You shop around for deals on clothes, drive a pre-owned car and watch Netflix rather than paying $20 for a theater ticket.

But if you aren’t monitoring what you spend on eating and drinking, then you’re likely ignoring the biggest wallet drainer of them all.

Forty-five percent of respondents to a 2016 Principal Financial Well-Being Index said they blew the most of their money on food. When broken down, 25% said they overspent most on dining out, while another 20% blamed other food and grocery costs.

And no surprise to Starbucks lovers: 9% of respondents indicated that coffee was a major budget buster.

Forty percent of respondents are also worried about rising food costs, second only to health care costs.

It's hard to predict which supermarket or menu items will cost more in the new year — and, of course, it's not realistic for many households to simply quit eating out altogether. That said, it is possible to get your food and drink spending under control, if you follow these rules.

When Eating Out

BYOB or don't drink. Alcohol adds up, so consider skipping pricey cocktails altogether when eating out. If sipping water during a special dinner just doesn't feel right, then consider bringing a bottle if the restaurant allows it. After all, at some places a single glass of wine could cost as much as an entire bottle from the liquor store.

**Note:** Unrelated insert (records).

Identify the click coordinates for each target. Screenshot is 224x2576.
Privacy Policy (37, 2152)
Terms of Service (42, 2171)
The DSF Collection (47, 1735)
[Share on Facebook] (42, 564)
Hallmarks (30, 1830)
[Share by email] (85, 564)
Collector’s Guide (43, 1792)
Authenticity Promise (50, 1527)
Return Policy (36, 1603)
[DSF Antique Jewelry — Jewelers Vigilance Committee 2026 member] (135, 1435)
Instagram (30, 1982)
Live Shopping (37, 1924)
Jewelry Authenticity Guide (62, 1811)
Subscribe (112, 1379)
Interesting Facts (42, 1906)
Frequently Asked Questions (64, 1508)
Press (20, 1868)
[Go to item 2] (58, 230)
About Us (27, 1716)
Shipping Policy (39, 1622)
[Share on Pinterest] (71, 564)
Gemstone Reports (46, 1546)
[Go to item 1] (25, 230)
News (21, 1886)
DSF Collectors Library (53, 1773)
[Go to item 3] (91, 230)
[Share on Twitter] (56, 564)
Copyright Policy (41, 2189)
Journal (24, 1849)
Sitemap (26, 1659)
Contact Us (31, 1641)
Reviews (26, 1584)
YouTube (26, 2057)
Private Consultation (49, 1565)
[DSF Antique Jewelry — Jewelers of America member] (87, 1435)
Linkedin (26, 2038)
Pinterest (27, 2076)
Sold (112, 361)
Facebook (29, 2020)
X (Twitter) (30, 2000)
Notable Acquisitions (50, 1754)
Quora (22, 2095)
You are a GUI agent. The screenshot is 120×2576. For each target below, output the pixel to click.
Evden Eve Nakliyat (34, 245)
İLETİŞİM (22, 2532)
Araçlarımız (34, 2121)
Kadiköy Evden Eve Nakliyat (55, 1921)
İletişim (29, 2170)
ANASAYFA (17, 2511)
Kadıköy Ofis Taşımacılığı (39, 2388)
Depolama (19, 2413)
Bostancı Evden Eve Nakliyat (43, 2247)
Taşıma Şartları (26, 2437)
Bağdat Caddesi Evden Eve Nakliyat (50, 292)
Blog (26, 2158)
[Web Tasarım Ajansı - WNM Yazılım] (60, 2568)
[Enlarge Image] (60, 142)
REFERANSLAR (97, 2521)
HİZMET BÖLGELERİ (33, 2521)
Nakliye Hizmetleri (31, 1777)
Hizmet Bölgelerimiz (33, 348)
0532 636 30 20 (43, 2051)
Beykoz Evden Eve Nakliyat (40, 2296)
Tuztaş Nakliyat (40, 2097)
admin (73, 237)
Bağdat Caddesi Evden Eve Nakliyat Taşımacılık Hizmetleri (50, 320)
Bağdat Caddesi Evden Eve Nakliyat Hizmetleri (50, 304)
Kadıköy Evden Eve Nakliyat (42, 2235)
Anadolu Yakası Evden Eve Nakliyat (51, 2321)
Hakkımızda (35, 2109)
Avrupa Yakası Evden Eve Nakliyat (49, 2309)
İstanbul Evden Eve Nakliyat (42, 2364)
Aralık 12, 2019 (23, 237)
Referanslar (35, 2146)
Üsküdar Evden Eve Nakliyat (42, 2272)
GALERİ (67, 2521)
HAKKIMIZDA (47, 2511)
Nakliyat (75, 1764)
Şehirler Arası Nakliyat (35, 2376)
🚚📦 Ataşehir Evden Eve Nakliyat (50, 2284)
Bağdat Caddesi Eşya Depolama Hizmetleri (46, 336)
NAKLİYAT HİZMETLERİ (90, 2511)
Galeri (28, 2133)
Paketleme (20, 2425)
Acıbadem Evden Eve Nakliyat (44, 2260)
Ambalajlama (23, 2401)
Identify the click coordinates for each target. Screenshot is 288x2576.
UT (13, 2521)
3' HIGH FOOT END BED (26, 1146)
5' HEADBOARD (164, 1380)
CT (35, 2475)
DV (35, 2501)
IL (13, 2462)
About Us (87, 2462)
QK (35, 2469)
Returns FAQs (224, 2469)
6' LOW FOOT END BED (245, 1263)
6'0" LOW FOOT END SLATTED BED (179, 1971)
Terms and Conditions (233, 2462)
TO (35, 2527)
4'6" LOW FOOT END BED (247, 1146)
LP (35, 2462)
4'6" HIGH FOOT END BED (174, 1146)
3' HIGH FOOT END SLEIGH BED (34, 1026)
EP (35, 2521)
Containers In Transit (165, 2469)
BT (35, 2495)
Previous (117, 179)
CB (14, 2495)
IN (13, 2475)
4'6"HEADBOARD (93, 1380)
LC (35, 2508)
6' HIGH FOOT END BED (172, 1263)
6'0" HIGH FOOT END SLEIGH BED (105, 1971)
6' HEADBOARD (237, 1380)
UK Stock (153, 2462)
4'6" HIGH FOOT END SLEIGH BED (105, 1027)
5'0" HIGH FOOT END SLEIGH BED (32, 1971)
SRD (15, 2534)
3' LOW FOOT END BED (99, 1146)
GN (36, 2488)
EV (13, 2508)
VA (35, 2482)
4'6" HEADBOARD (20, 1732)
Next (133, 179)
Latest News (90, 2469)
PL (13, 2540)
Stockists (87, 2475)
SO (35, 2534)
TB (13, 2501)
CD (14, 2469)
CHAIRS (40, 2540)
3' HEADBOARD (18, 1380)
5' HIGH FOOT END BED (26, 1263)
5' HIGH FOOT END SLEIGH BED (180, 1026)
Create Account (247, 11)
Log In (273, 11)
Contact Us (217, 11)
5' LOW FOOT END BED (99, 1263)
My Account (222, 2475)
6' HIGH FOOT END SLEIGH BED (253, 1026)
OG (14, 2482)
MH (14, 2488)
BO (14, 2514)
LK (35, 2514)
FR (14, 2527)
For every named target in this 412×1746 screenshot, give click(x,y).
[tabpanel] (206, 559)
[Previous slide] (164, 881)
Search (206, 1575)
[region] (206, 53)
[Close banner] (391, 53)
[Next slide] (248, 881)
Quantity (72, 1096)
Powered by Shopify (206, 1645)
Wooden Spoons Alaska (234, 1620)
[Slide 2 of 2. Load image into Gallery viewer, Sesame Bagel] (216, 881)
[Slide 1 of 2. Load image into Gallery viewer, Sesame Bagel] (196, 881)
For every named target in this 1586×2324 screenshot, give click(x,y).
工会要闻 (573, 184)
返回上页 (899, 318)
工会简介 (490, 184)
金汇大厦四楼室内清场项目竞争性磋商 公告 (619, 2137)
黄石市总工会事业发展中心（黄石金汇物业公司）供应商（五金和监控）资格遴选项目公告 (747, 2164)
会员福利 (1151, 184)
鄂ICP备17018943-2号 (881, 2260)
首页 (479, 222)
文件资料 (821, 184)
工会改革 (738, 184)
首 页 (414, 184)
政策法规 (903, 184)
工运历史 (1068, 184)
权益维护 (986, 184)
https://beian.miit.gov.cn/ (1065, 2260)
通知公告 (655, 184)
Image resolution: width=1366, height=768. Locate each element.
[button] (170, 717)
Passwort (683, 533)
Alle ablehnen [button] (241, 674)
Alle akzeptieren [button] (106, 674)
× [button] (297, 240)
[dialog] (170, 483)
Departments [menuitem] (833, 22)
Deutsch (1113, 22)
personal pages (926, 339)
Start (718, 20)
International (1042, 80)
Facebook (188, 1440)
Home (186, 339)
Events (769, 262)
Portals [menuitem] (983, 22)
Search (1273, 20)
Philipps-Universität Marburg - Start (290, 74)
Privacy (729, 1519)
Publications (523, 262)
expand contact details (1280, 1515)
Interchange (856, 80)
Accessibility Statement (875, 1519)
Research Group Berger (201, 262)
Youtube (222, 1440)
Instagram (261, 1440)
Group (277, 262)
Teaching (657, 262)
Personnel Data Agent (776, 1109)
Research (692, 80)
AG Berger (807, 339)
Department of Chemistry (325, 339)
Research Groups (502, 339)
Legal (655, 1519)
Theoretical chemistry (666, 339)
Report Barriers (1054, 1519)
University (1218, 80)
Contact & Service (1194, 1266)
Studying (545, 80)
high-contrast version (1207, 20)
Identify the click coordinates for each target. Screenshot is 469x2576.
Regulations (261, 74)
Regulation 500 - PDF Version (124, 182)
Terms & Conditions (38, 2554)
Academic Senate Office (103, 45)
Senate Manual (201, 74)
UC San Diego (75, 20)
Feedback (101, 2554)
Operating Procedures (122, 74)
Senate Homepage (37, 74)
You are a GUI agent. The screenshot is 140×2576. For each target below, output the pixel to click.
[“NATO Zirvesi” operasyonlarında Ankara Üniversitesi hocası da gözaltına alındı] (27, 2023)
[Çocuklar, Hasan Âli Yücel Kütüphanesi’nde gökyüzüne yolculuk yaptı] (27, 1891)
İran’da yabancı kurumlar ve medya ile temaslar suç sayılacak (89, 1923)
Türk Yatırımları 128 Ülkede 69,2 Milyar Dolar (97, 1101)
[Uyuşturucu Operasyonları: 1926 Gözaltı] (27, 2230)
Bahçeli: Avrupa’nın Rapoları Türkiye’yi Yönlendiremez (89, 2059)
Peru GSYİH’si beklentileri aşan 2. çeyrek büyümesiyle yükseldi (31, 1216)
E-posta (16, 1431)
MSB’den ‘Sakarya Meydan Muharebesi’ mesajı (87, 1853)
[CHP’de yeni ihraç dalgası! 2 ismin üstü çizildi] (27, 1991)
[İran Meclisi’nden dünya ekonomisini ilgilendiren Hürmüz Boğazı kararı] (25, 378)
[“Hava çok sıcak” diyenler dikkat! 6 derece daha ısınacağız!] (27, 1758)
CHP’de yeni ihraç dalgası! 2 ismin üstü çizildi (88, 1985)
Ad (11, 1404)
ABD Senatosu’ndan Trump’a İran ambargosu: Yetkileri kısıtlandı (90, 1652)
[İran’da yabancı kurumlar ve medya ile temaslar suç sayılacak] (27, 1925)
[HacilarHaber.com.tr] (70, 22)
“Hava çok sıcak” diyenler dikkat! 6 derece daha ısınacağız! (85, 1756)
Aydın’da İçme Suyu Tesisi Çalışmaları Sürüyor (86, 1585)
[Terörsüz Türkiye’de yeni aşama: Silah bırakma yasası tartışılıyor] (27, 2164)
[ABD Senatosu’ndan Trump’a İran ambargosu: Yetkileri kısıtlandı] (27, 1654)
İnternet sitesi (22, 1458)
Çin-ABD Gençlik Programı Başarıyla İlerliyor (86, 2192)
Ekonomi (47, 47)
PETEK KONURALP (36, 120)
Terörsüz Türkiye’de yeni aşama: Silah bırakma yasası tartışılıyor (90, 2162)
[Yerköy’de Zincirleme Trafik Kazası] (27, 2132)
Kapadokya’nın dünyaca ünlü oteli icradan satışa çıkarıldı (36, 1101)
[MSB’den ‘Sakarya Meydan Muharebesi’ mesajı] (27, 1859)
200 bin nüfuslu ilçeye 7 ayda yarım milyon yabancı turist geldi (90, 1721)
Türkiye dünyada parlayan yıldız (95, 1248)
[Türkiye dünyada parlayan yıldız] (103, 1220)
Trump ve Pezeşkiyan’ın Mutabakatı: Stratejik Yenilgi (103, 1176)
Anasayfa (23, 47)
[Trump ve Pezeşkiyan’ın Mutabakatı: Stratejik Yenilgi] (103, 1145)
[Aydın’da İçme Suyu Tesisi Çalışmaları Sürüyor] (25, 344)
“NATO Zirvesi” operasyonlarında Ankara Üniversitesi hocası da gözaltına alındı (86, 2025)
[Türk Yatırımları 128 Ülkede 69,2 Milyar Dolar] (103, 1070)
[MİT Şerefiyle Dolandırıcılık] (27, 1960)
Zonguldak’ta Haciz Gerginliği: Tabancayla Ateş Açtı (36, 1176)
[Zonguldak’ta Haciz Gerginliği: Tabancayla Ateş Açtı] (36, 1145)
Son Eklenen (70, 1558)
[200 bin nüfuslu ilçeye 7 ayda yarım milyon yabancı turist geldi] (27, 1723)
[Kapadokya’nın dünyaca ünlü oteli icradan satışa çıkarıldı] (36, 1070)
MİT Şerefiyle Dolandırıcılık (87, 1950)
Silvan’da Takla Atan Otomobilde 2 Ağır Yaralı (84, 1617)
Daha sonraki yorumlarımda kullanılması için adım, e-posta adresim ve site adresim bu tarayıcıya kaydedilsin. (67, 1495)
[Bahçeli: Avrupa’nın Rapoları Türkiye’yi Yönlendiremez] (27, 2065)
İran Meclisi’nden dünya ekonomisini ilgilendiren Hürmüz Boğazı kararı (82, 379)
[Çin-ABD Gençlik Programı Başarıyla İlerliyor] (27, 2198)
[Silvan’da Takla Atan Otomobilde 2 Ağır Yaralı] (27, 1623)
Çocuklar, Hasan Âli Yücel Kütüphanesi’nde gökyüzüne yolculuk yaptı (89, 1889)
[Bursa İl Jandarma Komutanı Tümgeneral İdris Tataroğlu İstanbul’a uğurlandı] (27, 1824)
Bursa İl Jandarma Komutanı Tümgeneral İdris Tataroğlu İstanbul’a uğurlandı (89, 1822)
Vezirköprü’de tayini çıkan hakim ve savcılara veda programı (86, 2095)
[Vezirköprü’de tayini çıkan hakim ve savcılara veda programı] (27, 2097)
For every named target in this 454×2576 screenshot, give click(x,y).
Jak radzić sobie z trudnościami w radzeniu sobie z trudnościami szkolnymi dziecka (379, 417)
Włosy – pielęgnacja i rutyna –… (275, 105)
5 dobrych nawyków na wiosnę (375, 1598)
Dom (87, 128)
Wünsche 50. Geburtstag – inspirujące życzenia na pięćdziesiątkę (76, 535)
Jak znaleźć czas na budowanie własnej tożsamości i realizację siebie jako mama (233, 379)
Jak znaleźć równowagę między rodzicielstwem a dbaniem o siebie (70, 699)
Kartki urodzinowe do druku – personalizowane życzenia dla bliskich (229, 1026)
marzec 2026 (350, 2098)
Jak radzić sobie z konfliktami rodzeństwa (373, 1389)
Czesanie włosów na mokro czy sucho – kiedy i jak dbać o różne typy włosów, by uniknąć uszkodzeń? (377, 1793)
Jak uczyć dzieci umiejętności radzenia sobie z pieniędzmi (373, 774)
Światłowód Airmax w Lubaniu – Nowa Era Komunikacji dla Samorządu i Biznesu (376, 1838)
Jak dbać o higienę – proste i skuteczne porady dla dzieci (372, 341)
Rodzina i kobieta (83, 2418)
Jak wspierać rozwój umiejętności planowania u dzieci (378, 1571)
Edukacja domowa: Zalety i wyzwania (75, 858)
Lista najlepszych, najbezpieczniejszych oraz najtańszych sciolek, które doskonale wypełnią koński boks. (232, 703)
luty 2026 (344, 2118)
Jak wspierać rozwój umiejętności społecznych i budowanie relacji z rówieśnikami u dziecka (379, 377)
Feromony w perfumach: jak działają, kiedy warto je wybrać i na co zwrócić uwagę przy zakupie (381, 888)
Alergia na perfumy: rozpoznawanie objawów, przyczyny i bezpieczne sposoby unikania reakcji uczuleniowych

Keep an eye out for specials. Some restaurants offer deals on slow nights of the week or happy hour specials between their lunch and dinner rushes. If you are flexible, then consider dining out when you can get a discount. (And of course, there are always restaurant deals on sites and apps like BlackBoard Eats, Living Social or Groupon.)

Brew your own coffee. By not spending $4 a day, five days a week, on a beverage that you could make at home, you could potentially save more than a grand by this time next year.

At the Grocery Store

Skip pre-made or prepackaged foods. Cut veggies and grab-and-go sandwiches are super convenient, but anything that requires human prep will have a markup. Buy a bag of carrots or sandwich ingredients and do the work on your own.

Download your grocery store's sales app. Many major chains have mobile apps that send you coupons for items you regularly purchase. Some apps may even work with your store loyalty card, so regular customer get even bigger deals.

Be smart about sales and bulk buying. Unless you’re truly sure your family will finish them off, resist bulk perishables like produce, dairy and meat. Same goes with two-for-one sales; you might get seduced into purchasing a lot of a food you really don't want or can't finish before the expiration date.